Dışişleri Bakanı Mevlüt Çavuşoğlu, TRT Haber'de gündeme ilişkin soruları yanıtladı. İdlib'te sahadaki son duruma ilişkin bir soru üzerine Bakan Çavuşoğlu, Suriye'de siyasi sürecin ve bu konunun G20 Zirvesi'nde Rusya Devlet Başkanı Putin ile de görüşüldüğünü vurguladı.
Putin ile her zaman genel anlamda Suriye'ye dair konuların ele alındığını belirten Çavuşoğlu, "Anayasa komisyonunun kurulmasıyla ilgili Birleşmiş Milletler (BM) Suriye Özel Temsilcisi Geir Pedersen önümüzdeki günlerde Şam'a gidecek. Altı kişiyle ilgili bir anlaşmazlık vardı kendi aramızda, o konuda da sorun çözüldü görülüyor, ondan sonra anayasa komisyonunu kuracağız." diye konuştu.

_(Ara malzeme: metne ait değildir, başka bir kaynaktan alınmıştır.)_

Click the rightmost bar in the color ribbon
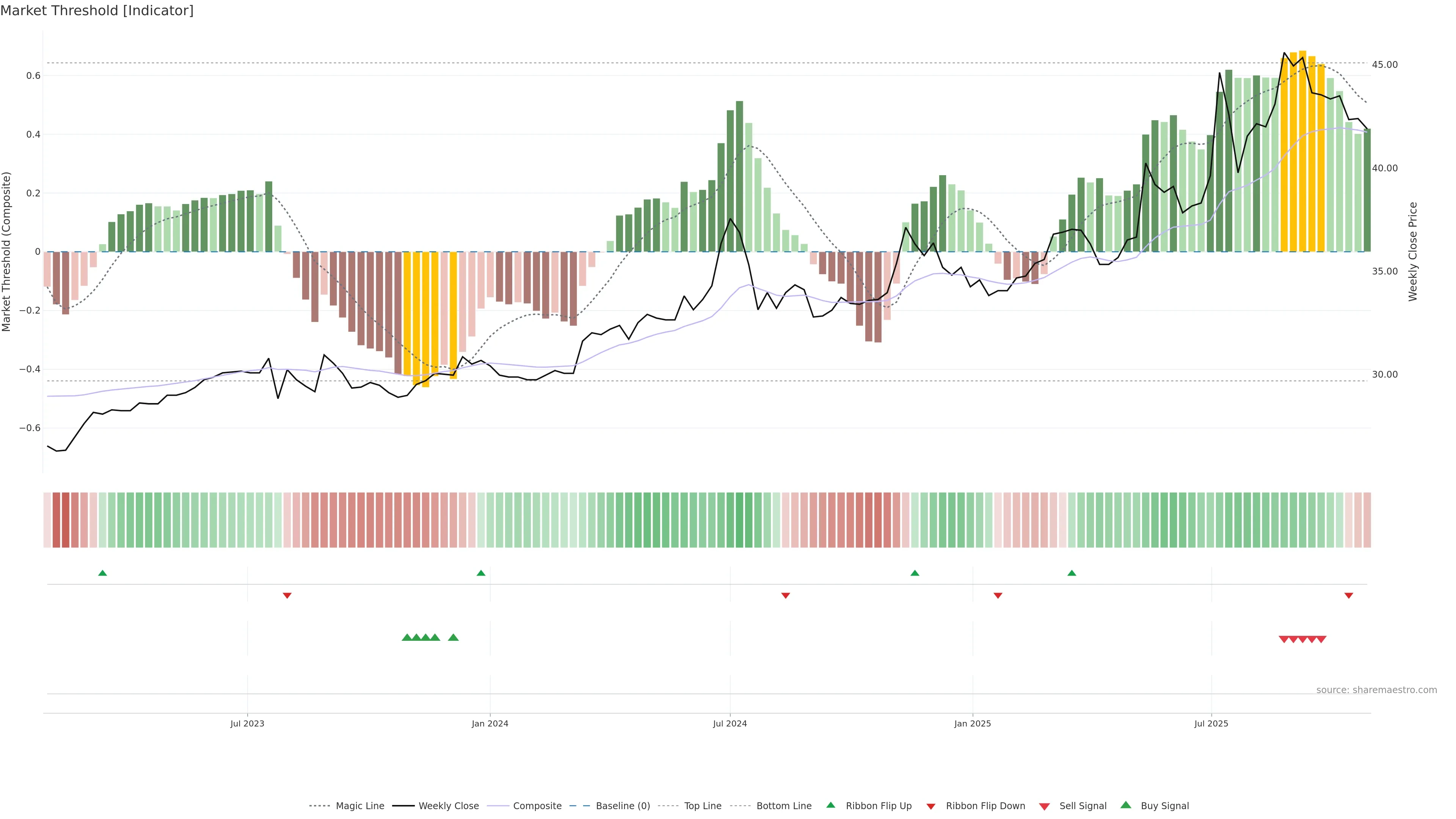Viewport: 1456px width, 819px height. coord(1367,520)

İdlib'de biraz daha sükunet olduğunu söyleyen Çavuşoğlu, şöyle devam etti: "İdlib mutabakatı ve Türkiye ile Rusya arasında olan güven, Cumhurbaşkanımız Erdoğan ve Putin arasında görüşüldü. Tabii burada esas sorumluluk Rusya'da. Rusya'nın rejimi kontrol altında tutması gerekiyor. Bu saldırıların durması gerekiyor. Gerekli bilgileri de verdik, hastane, okullara ve sivillere yönelik saldırıların olduğunu. Rusya'nın kendi üsleriyle ilgili güvenlik endişeleri var ama esasen zaten bu konuda istihbaratlar ve askerler görüşüyorlar. Burada radikal gruplar var. Onların geleceği ne olacak, bunların hepsini biz Rusya ile İran'la veya diğer aktörlerle hepsini konuşuyoruz çünkü Suriye meselesi, yani İdlib kritik bir konu."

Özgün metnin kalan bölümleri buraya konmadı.